* [Task]
Your answer must be the lines from the one containing "Task: Open the MACD indicator dropdown" through the last line of the records below, copied exactly, with the pictures left out.
_____
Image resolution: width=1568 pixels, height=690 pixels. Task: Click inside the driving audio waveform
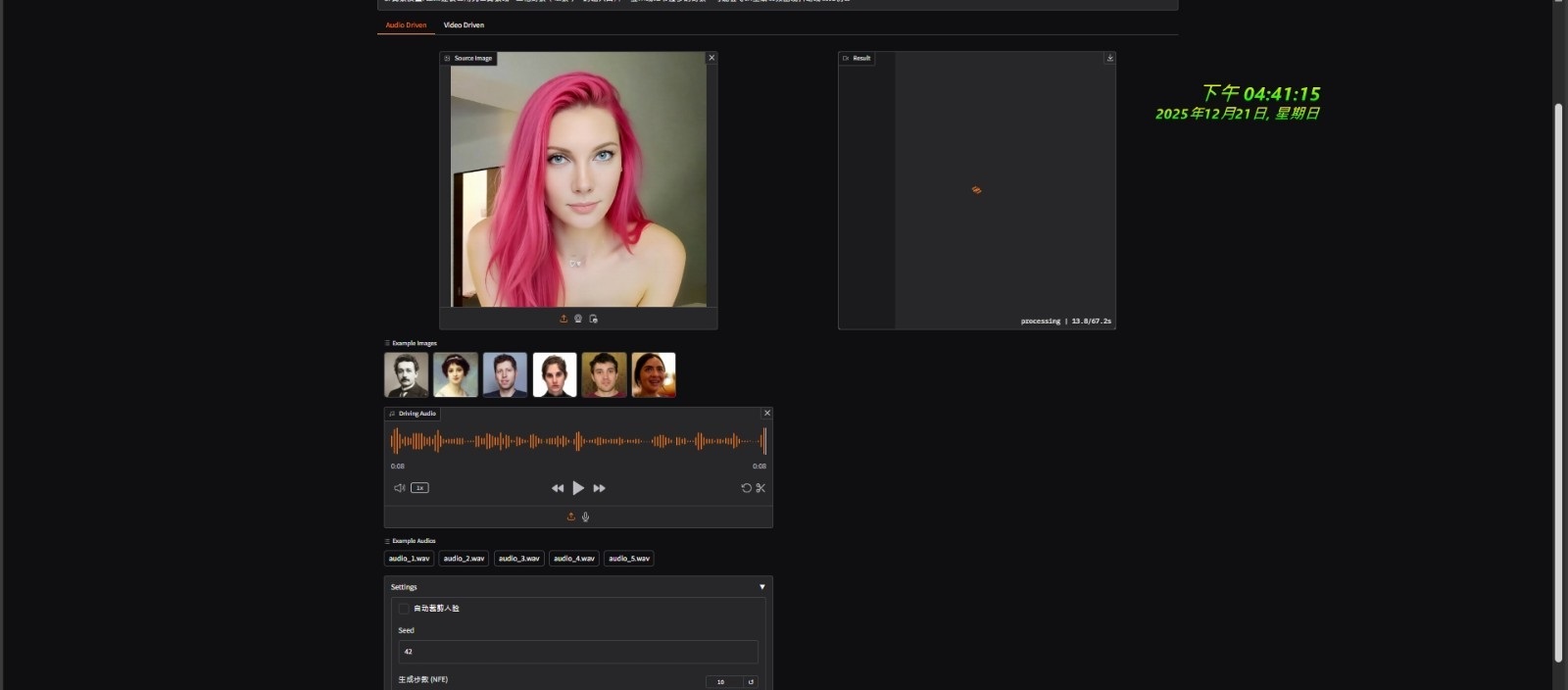[578, 442]
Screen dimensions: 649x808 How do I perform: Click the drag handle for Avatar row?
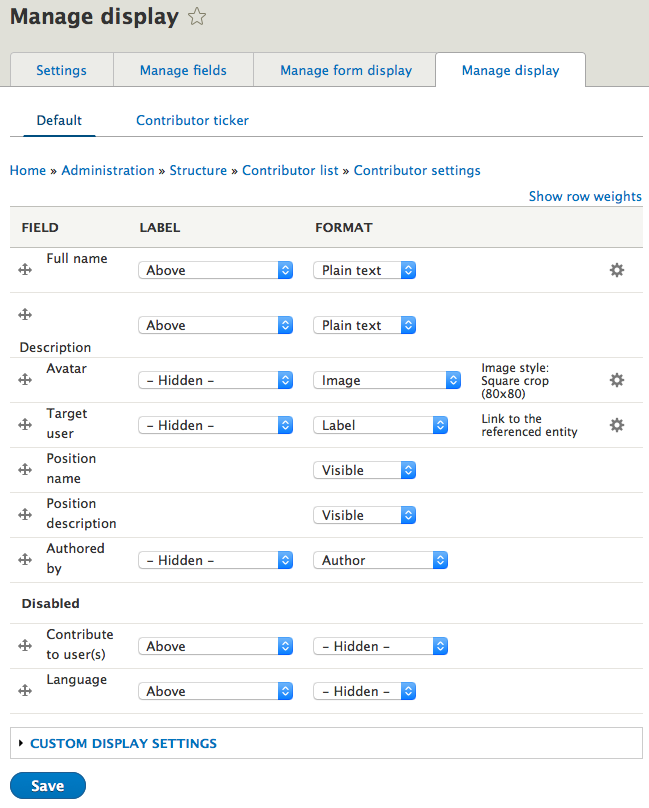coord(26,380)

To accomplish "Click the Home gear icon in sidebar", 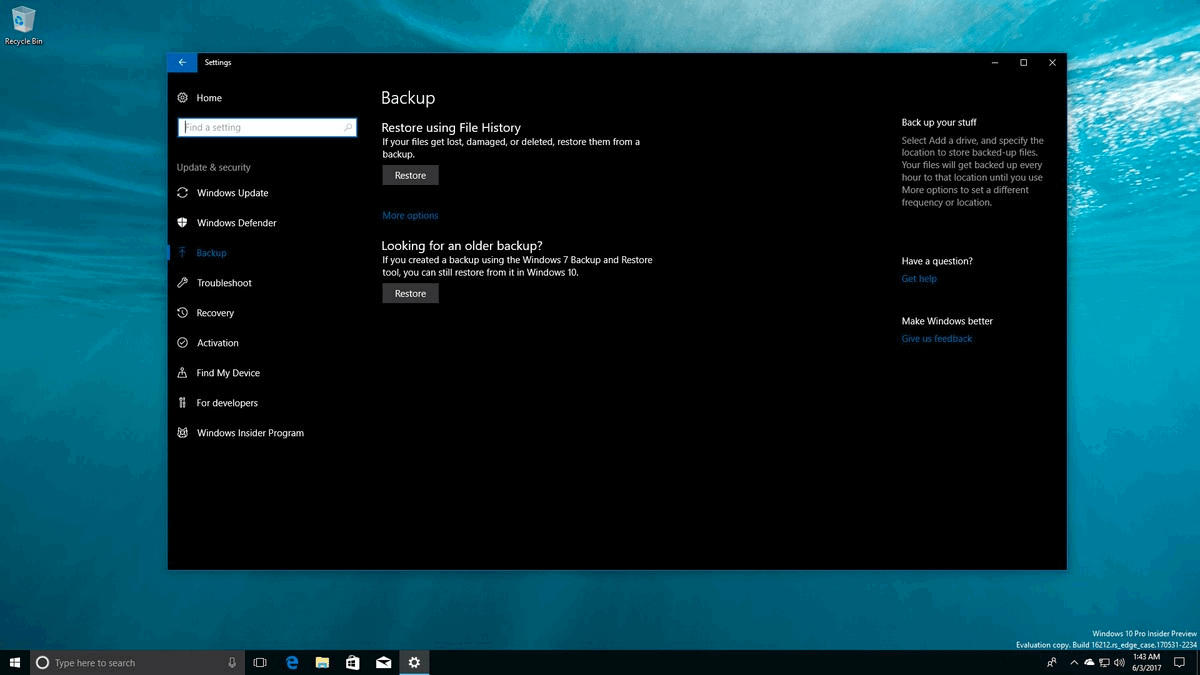I will point(182,98).
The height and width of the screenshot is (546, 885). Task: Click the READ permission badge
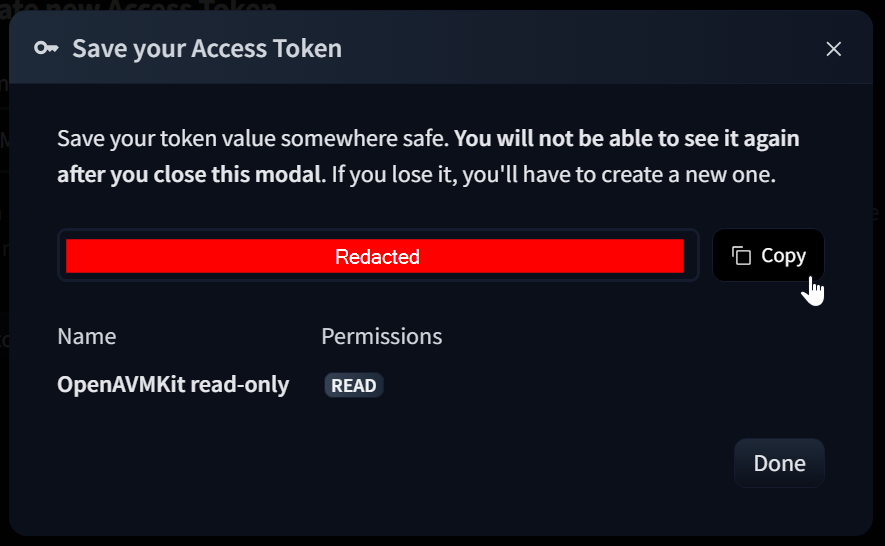(354, 386)
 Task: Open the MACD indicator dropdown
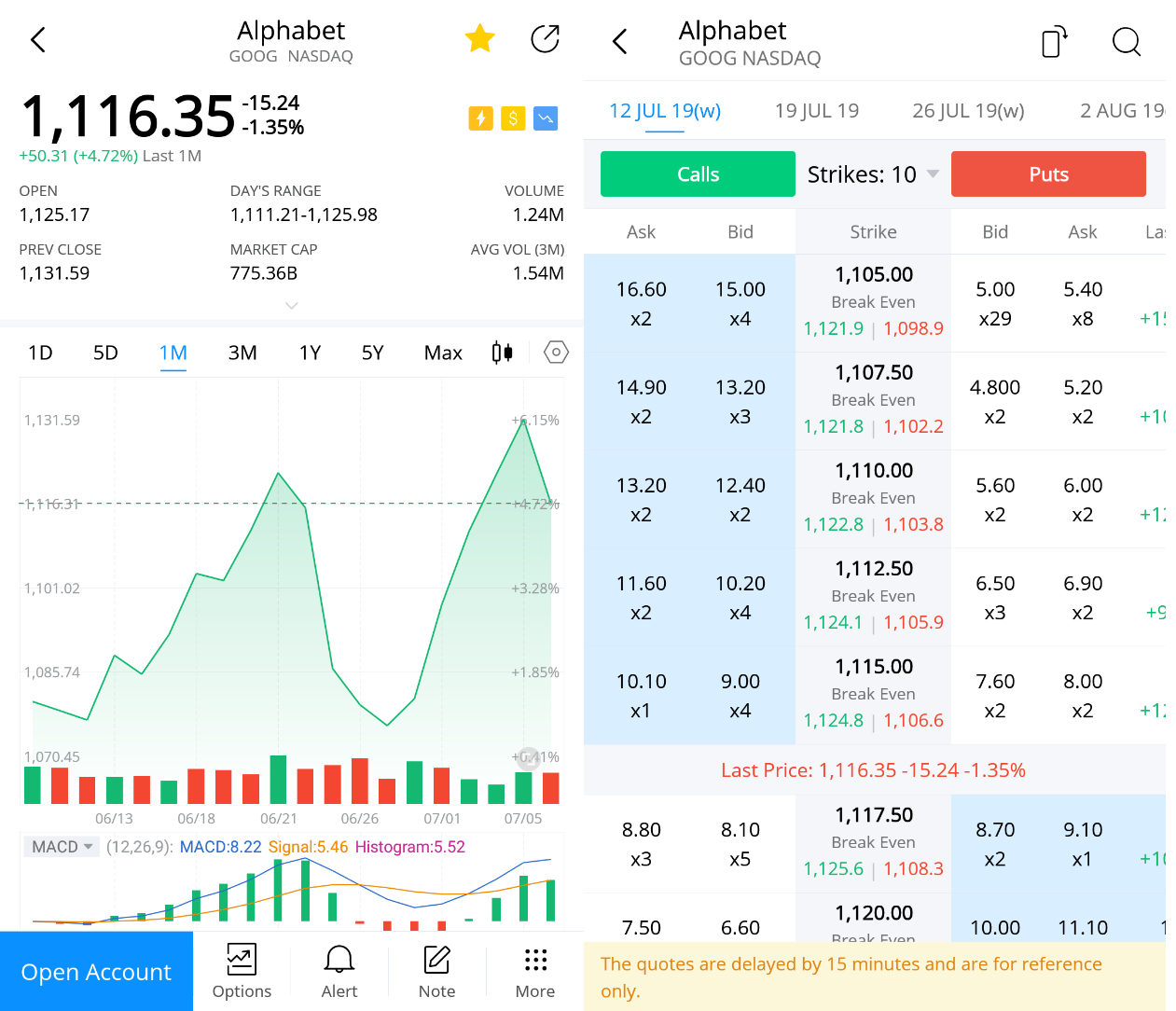click(x=62, y=847)
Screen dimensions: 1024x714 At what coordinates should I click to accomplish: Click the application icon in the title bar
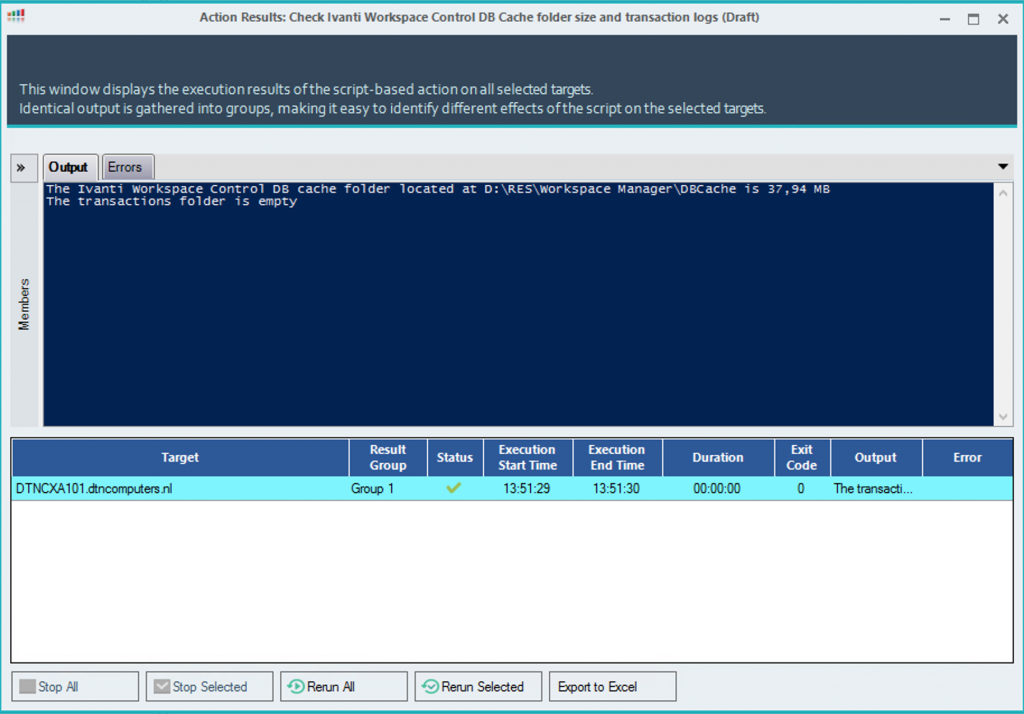coord(16,17)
_____
* [Your response]
 Task: Open the MACD indicator dropdown
click(x=62, y=847)
Screen dimensions: 1024x714 At what coordinates should I click to accomplish: Click the application icon in the title bar
coord(16,17)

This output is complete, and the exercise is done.